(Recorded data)
________
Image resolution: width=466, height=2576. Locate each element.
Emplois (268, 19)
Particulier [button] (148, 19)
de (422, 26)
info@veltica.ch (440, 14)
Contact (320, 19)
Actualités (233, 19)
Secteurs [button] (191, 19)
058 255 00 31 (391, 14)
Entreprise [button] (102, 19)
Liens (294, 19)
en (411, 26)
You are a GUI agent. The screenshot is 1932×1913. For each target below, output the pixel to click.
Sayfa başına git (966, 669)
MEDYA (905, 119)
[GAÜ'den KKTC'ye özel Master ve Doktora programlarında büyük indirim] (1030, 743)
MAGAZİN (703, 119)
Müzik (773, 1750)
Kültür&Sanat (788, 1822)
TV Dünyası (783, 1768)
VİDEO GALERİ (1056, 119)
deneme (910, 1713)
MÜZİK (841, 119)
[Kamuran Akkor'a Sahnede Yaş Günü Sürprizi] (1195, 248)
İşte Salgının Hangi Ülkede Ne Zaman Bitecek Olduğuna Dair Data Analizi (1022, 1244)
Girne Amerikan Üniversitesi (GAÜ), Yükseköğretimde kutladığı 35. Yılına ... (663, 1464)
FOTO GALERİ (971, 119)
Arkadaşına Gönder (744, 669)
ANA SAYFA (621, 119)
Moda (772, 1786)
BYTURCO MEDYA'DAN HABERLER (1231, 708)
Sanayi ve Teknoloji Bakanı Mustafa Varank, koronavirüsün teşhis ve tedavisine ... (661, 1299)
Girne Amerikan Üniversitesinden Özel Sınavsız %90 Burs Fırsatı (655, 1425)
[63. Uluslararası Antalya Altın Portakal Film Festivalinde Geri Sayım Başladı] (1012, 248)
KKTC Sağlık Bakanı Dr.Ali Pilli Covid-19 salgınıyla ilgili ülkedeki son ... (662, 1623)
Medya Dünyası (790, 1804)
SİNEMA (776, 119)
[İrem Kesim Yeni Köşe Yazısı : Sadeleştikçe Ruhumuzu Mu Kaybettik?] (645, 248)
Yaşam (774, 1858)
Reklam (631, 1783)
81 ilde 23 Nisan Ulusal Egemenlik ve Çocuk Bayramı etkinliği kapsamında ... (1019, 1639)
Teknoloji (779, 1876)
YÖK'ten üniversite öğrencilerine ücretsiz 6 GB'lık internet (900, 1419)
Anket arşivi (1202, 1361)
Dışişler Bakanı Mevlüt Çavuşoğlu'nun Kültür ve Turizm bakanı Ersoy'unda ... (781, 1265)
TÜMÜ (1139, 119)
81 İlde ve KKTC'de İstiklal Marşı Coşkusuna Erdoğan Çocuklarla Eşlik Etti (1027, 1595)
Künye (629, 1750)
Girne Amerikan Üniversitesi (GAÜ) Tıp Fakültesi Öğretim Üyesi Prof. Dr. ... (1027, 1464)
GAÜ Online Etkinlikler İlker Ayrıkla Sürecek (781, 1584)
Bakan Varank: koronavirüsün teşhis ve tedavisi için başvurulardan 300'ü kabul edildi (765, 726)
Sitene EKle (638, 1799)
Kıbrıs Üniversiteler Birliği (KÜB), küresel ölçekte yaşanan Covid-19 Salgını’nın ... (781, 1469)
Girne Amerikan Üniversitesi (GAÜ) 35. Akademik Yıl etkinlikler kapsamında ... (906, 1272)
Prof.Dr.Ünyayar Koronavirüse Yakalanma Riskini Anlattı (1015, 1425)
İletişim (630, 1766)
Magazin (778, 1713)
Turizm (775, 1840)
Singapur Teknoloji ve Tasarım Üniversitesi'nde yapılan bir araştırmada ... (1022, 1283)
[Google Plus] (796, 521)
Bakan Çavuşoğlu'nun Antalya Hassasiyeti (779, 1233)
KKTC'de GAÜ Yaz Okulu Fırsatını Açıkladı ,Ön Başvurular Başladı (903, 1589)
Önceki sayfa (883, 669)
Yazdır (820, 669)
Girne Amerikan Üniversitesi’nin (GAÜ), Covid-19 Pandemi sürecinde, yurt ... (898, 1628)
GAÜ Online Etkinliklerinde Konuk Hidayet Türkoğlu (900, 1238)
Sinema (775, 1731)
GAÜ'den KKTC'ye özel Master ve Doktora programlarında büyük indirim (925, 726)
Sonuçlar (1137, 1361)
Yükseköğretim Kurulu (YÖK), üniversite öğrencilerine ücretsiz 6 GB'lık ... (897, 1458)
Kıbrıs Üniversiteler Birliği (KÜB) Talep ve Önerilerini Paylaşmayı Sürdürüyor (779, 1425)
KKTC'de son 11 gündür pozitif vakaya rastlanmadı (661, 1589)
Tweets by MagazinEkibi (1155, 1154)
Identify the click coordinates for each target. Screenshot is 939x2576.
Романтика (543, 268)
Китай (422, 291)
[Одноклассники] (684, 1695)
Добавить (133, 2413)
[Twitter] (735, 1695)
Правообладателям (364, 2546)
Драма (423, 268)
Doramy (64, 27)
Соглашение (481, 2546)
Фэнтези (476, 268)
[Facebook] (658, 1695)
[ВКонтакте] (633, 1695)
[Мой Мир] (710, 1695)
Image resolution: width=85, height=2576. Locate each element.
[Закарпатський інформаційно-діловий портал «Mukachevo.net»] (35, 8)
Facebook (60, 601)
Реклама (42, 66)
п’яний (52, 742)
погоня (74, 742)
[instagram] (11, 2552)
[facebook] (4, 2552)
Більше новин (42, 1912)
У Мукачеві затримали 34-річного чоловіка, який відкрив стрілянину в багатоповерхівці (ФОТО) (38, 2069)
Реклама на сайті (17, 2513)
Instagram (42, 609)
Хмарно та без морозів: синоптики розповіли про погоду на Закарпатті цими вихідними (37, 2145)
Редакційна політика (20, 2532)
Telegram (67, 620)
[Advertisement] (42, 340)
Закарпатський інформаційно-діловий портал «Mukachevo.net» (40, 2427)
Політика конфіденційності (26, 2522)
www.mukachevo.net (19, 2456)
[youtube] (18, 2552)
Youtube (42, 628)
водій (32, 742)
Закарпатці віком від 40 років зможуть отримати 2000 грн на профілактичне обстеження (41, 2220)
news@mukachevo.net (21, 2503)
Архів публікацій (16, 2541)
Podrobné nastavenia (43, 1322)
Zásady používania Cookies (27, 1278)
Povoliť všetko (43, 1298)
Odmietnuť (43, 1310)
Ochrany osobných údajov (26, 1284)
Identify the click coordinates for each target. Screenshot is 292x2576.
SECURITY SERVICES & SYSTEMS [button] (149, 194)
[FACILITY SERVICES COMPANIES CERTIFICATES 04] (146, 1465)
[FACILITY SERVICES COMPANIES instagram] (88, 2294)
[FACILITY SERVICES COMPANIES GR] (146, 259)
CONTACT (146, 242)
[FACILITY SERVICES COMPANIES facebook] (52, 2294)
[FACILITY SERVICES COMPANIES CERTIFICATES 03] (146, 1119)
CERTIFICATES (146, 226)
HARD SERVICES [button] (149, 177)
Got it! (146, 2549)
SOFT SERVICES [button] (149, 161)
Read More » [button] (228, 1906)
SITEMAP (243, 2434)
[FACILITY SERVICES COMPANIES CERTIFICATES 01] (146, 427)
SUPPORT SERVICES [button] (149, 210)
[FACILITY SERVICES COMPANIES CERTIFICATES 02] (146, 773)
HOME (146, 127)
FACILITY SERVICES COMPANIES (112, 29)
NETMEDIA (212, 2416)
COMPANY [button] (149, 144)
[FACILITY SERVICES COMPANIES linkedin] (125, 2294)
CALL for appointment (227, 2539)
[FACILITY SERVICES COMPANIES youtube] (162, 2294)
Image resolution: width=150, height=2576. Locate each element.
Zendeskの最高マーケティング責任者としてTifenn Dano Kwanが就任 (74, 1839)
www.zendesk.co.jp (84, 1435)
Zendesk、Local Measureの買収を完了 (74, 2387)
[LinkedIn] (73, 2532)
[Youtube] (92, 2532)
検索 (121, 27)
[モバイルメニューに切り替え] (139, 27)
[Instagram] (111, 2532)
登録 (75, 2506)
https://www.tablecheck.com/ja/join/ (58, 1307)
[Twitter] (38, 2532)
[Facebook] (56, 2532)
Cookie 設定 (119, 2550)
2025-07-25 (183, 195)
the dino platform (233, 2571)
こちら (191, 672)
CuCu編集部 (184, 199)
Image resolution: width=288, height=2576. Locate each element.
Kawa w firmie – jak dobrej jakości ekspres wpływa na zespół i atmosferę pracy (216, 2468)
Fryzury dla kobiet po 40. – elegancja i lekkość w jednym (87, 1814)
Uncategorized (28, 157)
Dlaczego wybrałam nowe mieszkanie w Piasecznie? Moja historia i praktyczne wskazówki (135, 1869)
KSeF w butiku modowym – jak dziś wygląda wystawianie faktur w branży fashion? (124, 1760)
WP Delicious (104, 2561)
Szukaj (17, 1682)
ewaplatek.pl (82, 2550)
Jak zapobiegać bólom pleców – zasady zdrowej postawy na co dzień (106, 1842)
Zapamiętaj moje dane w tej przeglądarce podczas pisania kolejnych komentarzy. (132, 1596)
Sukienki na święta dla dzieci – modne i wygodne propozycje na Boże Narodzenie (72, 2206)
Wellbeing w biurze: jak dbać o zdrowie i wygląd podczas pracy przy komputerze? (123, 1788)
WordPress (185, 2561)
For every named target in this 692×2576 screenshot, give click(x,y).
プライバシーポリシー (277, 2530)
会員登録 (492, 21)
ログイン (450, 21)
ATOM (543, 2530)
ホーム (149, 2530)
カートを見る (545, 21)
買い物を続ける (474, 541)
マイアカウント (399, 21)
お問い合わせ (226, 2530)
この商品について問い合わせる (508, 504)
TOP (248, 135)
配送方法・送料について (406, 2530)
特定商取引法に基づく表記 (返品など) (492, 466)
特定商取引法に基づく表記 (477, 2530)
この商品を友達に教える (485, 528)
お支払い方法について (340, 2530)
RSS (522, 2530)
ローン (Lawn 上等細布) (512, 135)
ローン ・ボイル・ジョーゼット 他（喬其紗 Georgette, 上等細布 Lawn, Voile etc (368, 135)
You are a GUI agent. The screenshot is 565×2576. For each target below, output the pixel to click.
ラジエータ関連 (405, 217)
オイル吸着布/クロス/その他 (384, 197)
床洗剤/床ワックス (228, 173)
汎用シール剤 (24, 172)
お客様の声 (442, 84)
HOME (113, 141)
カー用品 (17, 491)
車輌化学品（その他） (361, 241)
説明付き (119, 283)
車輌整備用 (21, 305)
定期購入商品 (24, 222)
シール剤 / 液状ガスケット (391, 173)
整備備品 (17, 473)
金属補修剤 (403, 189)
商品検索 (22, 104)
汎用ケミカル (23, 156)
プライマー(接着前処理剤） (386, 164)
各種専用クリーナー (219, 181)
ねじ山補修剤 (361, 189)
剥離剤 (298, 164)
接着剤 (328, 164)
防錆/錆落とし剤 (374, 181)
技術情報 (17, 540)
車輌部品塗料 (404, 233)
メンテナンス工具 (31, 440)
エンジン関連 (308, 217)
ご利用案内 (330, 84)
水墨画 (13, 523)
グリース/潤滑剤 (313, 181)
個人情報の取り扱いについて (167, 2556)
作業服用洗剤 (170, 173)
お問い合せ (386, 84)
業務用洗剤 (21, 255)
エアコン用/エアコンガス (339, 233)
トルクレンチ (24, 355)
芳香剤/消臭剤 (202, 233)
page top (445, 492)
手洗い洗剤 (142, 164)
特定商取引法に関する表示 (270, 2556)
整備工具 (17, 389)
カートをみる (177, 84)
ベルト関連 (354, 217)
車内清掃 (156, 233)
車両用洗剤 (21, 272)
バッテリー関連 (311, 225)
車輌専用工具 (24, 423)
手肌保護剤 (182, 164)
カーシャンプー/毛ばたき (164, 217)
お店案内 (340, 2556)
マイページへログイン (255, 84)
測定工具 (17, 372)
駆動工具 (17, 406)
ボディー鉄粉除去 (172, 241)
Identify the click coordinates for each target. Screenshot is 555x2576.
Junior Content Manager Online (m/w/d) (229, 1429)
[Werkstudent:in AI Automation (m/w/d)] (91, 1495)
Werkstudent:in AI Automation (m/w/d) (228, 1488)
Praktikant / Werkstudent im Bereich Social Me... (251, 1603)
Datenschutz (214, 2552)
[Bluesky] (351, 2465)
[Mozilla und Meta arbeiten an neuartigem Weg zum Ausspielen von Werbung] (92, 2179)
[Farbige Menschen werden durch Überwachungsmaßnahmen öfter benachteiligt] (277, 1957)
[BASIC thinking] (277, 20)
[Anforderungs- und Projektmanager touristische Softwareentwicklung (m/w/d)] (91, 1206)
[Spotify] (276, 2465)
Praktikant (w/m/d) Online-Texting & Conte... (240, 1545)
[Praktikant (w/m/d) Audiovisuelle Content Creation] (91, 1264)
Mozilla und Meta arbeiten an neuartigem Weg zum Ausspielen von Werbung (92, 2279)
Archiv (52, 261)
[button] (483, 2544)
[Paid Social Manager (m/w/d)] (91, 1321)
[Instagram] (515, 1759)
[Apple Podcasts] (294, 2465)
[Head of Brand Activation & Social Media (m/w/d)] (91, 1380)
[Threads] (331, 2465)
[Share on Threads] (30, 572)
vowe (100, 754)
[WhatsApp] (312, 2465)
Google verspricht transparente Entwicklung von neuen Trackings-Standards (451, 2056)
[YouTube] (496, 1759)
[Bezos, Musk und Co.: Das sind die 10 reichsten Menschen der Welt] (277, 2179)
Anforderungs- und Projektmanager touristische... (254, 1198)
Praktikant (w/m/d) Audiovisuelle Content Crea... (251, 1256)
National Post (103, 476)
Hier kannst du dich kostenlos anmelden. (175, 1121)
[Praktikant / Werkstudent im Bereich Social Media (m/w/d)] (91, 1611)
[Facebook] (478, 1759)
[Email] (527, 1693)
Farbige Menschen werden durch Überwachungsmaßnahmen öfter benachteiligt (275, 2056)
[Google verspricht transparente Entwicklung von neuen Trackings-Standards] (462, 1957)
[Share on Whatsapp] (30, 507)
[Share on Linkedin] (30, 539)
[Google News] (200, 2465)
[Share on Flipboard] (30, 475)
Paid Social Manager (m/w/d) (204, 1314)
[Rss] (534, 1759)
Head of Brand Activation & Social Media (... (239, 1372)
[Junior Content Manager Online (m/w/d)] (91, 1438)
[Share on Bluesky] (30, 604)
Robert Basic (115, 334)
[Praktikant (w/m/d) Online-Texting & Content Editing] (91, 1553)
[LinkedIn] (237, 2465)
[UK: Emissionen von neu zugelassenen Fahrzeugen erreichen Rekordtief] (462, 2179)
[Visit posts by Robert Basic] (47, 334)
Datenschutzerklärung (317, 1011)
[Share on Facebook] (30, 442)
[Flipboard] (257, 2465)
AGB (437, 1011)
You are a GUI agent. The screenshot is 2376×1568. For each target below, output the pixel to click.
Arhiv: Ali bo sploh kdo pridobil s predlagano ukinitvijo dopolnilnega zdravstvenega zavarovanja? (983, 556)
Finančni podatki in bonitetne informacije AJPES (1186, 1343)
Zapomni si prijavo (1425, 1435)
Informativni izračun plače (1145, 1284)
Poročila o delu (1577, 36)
________
» TASK INSTRUCTIONS
With the line containing "Sanayi ve Teknoloji" as the last one, please set down exactly the lines of the records above from their very first line, and nothing more.

» ANSWER TO THE EXERCISE
Image resolution: width=466, height=2576. Locate each element.
Emplois (268, 19)
Particulier [button] (148, 19)
de (422, 26)
info@veltica.ch (440, 14)
Contact (320, 19)
Actualités (233, 19)
Secteurs [button] (191, 19)
058 255 00 31 (391, 14)
Entreprise [button] (102, 19)
Liens (294, 19)
en (411, 26)
You are a GUI agent. The screenshot is 1932×1913. For each target below, output the pixel to click.
Sayfa başına git (966, 669)
MEDYA (905, 119)
[GAÜ'den KKTC'ye özel Master ve Doktora programlarında büyük indirim] (1030, 743)
MAGAZİN (703, 119)
Müzik (773, 1750)
Kültür&Sanat (788, 1822)
TV Dünyası (783, 1768)
VİDEO GALERİ (1056, 119)
deneme (910, 1713)
MÜZİK (841, 119)
[Kamuran Akkor'a Sahnede Yaş Günü Sürprizi] (1195, 248)
İşte Salgının Hangi Ülkede Ne Zaman Bitecek Olduğuna Dair Data Analizi (1022, 1244)
Girne Amerikan Üniversitesi (GAÜ), Yükseköğretimde kutladığı 35. Yılına ... (663, 1464)
FOTO GALERİ (971, 119)
Arkadaşına Gönder (744, 669)
ANA SAYFA (621, 119)
Moda (772, 1786)
BYTURCO MEDYA'DAN HABERLER (1231, 708)
Sanayi ve Teknoloji Bakanı Mustafa Varank, koronavirüsün teşhis ve tedavisine ... (661, 1299)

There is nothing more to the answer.